Saturday, October 23, 2010

the election issue

This post is dedicated to my friends and family in Toronto, where the municipal election campaign is coming down to the wire.  Having followed these elections from afar - particularly the mayoral race - with an ever-increasing sense of morbid fascination and dismay, my heart goes out to the residents there who have some difficult choices to make on Monday.  

Not that this is any consolation, but I am also surrounded by wacky electioneering here in Jordan.  About two weeks after I arrived here last December, parliament (which by many accounts was more than somewhat dysfunctional) was dissolved and the appointed cabinet was sent off to rewrite the election law to render better results next time around.  So I guess that happened without any fanfare and suddenly  11 months later, approximately two weeks ago, a parliamentary election campaign opened with a bang.

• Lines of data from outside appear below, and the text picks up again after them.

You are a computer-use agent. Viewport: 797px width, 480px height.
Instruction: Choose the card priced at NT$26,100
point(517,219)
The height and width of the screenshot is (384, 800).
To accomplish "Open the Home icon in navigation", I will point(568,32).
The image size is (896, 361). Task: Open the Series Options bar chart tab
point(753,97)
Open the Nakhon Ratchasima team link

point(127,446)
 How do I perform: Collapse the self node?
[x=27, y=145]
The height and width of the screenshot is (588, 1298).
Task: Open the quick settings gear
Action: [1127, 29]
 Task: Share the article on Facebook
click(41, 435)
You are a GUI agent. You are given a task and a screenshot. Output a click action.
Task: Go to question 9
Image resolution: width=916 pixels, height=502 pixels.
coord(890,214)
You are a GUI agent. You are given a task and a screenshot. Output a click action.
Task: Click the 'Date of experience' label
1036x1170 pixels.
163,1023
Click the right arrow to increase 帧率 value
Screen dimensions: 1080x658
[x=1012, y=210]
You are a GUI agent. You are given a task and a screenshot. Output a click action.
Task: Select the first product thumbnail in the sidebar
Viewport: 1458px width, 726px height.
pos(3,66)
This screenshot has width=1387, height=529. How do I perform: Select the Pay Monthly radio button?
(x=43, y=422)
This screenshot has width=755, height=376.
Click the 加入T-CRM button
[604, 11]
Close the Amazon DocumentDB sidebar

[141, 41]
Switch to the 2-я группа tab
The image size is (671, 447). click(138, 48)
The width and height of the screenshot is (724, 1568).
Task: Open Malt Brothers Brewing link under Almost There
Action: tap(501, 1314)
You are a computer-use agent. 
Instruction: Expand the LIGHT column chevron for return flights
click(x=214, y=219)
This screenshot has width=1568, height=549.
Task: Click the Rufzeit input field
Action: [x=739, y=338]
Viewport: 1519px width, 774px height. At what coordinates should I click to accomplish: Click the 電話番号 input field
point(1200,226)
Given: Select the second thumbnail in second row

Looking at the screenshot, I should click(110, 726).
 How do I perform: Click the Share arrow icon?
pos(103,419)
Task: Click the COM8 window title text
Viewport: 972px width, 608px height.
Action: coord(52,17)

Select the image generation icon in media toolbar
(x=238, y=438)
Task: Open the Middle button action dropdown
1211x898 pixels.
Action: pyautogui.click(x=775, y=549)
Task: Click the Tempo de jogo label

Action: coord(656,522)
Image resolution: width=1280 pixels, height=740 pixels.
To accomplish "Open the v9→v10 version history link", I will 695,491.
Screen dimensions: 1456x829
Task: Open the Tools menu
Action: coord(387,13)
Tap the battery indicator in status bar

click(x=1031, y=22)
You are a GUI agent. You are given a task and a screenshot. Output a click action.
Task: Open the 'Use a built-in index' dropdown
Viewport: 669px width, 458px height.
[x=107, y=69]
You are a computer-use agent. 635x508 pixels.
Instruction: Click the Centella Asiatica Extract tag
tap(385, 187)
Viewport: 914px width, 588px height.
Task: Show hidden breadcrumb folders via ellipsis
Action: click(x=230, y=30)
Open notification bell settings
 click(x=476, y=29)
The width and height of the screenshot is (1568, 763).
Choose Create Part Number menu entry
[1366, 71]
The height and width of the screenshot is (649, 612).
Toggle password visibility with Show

In the course of two days, the streets of the city were taken over by campaign posters.  And every day more appear. There are handwritten banners across all the streets, taking over the parks and circles.  There are printed posters plastering the sides of buildings, tacked to every possible street sign.   White canvas tents filled with plastic garden chairs have taken over the vacant lots all around town and out into the countryside where candidate meetings seem to be going on every night.  I guess petitioners come and make requests and candidates make promises.  And then maybe some roast lamb on a bed of rice is served on huge trays for all comers.  I am not sure about that last part - but keen to find out.  I am trying to convince my friend Robert to check out a meeting with me one evening, where we will unquestionably stick out of the crowd.

Like in places such as Hungary or Lebanon or New Zealand, the Jordanian parliament has seats reserved for minorities - circassians and chechens - and also for women.  So it is interesting to see some (small!) diversity in the posters.  I have also noticed one candidate who is posing in traditional bedouin garb in some posters - kefiyeh, dishdash - and western jacket and tie in others.   Others are almost uniformly in western business attire.

We will get the full day off work on election day - November 8th, I think - though I am not sure whether that helps or harms voter turnout.  I would think the desire to head out of town for the day off will be strong.  We'll see.   In the meantime, I am enjoying parsing the script on the posters and trying to figure out if there are any actual election issues.

I can't vote here and I also won't be able to exercise my vote in Toronto, so I can only hope that my compatriots make wise choices in exercising their right!  Good luck.  May the worst man not win.

4 comments:

  1. Thanks for the good wishes Hannah. Last week I saw a poster of Joe Pantalone wearing a kefiyeh, so I think he is aiming for the influential Toronto bedouin vote.

    ReplyDelete
  2. He'll need to roast a lamb to seal the deal.

    ReplyDelete
  3. Shoulda gone with the roast lamb!